Djibouti is situated in Northeast Africa on the Gulf of Aden and the Bab-el-Mandeb, at the southern entrance to the Red Sea. It lies between latitudes 10° and 13°N, and longitudes 41° and 44°E. The country's coastline stretches 314 kilometres (195 miles), with terrain consisting mainly of plateaus, plains and highlands. Djibouti has a total area of 23,200 square kilometres (8,958 sq mi). Its borders extend 506 km, 113 km of which are shared with Eritrea, 337 km with Ethiopia, and 58 km with Somalia.



The French Territory of the Afars and the Issas became Djibouti in 1977. Hassan Gouled APTIDON installed an authoritarian one-party state and proceeded to serve as president until 1999. In 1999, Djibouti's first multi-party presidential elections resulted in the election of Ismail Omar GUELLEH; he was re-elected in 2005 for a second term and in 2011 for the final term of the Presidency. The present leadership favors close ties to France, which maintains a significant military presence in the country, but also has strong ties with the US. Djibouti hosts the only US military base in sub-Saharan Africa and is a front-line state in the global war on terrorism. There are few other military or navy bases including that of Japan, German, Denmark, etc.


Demographics
 

Djibouti is a multiethnic country. The two largest ethnic groups are the Somali (60%) and the Afar (35%).

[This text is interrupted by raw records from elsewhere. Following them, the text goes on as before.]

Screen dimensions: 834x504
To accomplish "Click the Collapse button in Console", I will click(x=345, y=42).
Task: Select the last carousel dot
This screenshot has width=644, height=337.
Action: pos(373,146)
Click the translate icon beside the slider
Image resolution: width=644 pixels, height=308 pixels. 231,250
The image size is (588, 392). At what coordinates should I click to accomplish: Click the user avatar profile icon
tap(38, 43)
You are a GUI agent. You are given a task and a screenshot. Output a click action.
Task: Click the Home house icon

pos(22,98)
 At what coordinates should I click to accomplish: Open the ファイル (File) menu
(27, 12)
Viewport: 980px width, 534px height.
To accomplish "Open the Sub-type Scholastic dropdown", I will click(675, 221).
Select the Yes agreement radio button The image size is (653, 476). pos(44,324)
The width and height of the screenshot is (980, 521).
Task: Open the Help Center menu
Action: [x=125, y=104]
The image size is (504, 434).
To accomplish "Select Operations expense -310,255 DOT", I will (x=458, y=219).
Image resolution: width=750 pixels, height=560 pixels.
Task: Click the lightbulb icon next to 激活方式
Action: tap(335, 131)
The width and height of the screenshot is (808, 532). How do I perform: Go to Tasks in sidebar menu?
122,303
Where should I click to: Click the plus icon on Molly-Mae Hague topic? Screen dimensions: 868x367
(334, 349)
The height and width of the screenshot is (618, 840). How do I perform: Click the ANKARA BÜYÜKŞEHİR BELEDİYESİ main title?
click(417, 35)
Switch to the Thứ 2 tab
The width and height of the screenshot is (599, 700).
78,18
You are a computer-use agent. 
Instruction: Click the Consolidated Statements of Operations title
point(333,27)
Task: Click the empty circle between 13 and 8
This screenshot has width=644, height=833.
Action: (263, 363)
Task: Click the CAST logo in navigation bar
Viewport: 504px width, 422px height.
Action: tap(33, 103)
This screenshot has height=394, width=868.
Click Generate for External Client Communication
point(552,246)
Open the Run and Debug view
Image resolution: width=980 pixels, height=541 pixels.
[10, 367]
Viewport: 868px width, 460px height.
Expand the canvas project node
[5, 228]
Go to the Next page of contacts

The Somali clan component is mainly composed of the Issas, and Gadabuursi. Both are sub-clans of the larger Dir; the Issas form part of the Madoobe Dir, while the Gadabuursi are part of the Madaluug Dir. The remaining 5% of Djibouti's population primarily consists of Arabs, Ethiopians and Europeans (French and Italians). Most local residents are urban dwellers; the remainder are pastoralists. Djibouti's population is predominantly Muslim. Islam is observed by 94% of Djibouti's population (about 740,000) (2010 estimate), while the remaining six percent follow Christianity.
 

Geography
 

Djibouti straddles the intersection of three of the world’s tectonic plates, the Arabian, African (Nubian) and Somalian continental plates, which are slowly pulling apart. This intersection of the African and Somalian plates continues south into East Africa as the East African Rift Valley, while the junction between the African and Arabian plates goes north forming the Red Sea. It is off Djibouti,
 

There is not much seasonal variation in Djibouti's climate. Hot conditions prevail year-round along with winter rainfalls. Mean daily maximum temperatures range from 32 to 41 °C (90 to 106 °F), except at high elevations, where the effects of a cold offshore current can be felt. In Djibouti city, for instance, average afternoon highs range from 28 °C (82 °F) to 34 °C (93 °F) in April. Nationally, mean daily minimums usually vary from about 15 to 30 °C (59 to 86 °F). The greatest range in climate occurs in eastern Djibouti, where temperatures sometimes surpass 41 °C (106 °F) in July on the littoral plains and the freezing point during December in the highlands. In this region, relative humidity ranges from about 40% in the mid-afternoon to 85% at night, changing somewhat according to the season.
 

Politics
 

Djibouti is a semi-presidential republic, with executive power in the central government, and legislative power in both the government and parliament. The parliamentary party system is dominated by the People's Rally for Progress (RPP); the President is currently Ismail Omar Guelleh. The country's current constitution was approved in September 1992. Djibouti is a one party dominant state with the People's Rally for Progress in power. Other parties are allowed, but the main opposition, Union for a Presidential Majority, boycotted the 2005 and 2008 elections leaving all of the legislative seats to the RPP.

Economy
 

The economy of Djibouti is based on service activities connected with the country's strategic location and status as a free trade zone in northeast Africa. Two-thirds of the inhabitants live in the capital city, the remainder being mostly nomadic herders. Scant rainfall limits crop production to fruits and vegetables, and most food must be imported.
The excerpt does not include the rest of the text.